Da qualche giorno l’aviazione militare irachena ha iniziato a bombardare Mosul, e i raid aerei stanno crescendo ogni giorno d’intensità. Ieri le strade che attraversano la Piana di Ninive erano piene di convogli di auto con le famiglie….. musulmane in fuga da Mosul verso Erbil e il Kurdistan iracheno”. Così l’arcivescovo caldeo di Mosul Amel Shamon Nona descrive all’agenzia Fides la situazione sul campo nella città conquistata il 9 giugno dagli insorti sunniti guidati dai miliziani jihadisti dello Stato islamico dell’Iraq e del Levante (Isil).

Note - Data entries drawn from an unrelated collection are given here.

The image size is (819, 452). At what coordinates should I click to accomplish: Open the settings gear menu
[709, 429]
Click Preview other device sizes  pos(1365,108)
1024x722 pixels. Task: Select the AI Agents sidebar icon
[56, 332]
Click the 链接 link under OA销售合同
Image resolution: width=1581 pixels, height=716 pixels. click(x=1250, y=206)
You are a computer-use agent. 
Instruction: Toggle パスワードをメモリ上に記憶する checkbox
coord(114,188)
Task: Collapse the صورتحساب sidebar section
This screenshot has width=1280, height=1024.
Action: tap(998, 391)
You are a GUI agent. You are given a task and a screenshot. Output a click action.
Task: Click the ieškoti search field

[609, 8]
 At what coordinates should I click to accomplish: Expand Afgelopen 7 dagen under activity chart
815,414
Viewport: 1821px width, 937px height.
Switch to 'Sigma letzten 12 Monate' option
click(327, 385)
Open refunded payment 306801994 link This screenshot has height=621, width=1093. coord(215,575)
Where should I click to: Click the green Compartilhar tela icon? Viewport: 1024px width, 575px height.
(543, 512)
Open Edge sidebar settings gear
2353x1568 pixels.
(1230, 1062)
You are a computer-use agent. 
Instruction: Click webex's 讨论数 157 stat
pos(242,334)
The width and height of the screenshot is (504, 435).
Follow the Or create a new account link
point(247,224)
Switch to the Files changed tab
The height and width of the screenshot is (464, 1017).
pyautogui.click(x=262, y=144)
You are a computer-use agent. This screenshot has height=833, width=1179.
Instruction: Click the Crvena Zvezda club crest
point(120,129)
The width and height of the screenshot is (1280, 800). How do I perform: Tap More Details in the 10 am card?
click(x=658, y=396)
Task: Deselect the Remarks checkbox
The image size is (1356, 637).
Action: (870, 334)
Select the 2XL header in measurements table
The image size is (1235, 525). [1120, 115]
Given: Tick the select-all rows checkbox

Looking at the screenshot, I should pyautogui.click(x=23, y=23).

Le incursioni aeree continuano a svuotare la città della popolazione civile, mentre i miliziani continuano a controllare i quartieri e si registrano incursioni di gruppi armati anche nelle chiese. Tra ieri e l’altro ieri – riferisce a Fides l’arcivescovo Nona “gruppi armati hanno fatto incursione nella chiesa siro-ortodossa di Sant’Efrem e in quella siro-cattolica intitolata a San Paolo. I blitz sono durati poche decine di minuti, e ci viene confermato che dalla chiesa siro-ortodossa è stata asportata la croce presso l’altare”. Nei primi giorni successivi alla caduta di Mosul in mano agli insorti, gruppi di musulmani avevano presidiato le chiese per impedire saccheggi.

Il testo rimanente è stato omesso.